Was sind intelligente Kunststoffe?

Die Nachteile von herkömmlichen Kunststoffen sind u. a., dass sie nach Aushärtung nicht mehr verformbar und nur schwer recyclebar sind. Oftmals werden sie nach Nutzung für eine Wiederverwertung geschreddert, weil sie nicht mehr in ihre Ursprungsmaterialien zerlegt werden können. Das Fraunhofer IFAM erforscht sog. schaltbare oder auch intelligente Polymere, die durch Einwirkung bestimmter Stimuli wieder verformt oder zerlegt werden können.
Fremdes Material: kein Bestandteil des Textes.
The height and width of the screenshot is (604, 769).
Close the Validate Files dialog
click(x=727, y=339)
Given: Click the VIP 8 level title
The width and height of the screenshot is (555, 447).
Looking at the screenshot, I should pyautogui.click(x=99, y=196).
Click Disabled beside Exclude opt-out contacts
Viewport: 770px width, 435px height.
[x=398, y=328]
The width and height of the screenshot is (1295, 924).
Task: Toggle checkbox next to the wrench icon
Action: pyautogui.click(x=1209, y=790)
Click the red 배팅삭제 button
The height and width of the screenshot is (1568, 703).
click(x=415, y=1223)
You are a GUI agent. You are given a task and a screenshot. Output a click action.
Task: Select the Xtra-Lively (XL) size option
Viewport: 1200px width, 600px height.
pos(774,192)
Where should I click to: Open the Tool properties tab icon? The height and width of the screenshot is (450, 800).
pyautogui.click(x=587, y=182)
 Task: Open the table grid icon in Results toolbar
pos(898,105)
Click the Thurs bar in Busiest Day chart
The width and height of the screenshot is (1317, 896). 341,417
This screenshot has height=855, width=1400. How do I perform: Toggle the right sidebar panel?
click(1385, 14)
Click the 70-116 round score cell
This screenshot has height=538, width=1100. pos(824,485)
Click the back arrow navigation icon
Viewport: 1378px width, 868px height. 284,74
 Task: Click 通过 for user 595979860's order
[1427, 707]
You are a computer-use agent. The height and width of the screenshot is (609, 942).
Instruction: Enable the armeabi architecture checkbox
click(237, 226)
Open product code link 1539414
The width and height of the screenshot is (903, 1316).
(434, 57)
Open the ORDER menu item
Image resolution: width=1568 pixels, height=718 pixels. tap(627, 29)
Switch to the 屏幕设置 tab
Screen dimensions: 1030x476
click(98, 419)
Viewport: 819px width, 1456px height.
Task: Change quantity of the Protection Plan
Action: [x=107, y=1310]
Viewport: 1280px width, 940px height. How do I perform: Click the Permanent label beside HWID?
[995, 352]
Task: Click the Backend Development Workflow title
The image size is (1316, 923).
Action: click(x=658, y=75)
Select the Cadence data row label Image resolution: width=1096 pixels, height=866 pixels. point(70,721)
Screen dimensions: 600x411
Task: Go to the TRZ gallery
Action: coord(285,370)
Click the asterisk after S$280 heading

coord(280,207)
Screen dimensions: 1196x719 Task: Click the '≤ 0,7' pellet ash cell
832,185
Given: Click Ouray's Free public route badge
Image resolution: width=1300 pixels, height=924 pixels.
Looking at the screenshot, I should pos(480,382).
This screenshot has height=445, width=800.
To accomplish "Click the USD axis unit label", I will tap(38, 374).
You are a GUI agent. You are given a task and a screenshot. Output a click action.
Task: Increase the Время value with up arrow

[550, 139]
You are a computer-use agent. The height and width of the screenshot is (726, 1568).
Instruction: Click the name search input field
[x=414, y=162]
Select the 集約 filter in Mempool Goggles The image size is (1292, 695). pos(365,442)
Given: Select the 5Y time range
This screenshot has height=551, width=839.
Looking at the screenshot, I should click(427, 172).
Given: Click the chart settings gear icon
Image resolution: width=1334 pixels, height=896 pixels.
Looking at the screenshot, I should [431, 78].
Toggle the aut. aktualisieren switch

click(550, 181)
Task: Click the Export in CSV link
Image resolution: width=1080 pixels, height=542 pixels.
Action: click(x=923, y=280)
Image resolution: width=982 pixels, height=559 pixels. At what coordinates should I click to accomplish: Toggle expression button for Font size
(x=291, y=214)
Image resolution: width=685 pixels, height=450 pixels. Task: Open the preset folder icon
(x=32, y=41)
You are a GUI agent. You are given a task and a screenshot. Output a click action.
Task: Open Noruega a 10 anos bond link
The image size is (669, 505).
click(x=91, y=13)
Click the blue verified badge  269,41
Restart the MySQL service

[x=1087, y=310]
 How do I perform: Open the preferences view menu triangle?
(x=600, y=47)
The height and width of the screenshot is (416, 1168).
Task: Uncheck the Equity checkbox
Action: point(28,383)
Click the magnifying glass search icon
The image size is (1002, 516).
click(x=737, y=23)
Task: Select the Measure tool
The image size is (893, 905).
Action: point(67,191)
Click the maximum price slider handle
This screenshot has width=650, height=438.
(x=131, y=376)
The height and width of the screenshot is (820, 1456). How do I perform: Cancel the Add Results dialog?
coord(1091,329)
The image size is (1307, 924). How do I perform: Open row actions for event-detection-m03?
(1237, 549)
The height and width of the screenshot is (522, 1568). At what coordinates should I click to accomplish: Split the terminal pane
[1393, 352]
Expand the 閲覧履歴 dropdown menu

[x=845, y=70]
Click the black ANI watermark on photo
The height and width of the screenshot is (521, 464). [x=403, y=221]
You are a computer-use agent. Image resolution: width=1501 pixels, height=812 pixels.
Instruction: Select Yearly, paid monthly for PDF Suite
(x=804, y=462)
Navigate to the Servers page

Diese Polymere funktionieren nach einem bestimmten Schaltprinzip, d. h. sie reagieren auf eine Änderung des äußeren Reizes, einen sogenannten Stimulus – wie Wärme oder Lösungsmittel sowie pH-Wert-Änderungen – mit einer Änderung der Materialeigenschaften. Dies passiert, wenn eine kritische Energieschwelle überwunden wird und chemische Gleichgewichte verschoben, Austauschreaktionen initiiert oder kristalline Bereiche geschmolzen werden. Durch dieses Prinzip können die Verknüpfungspunkte in Duromeren gezielt geschaltet oder beeinflusst werden. Über solche Schalter lässt sich das Material auch nach der Aushärtung noch verformen.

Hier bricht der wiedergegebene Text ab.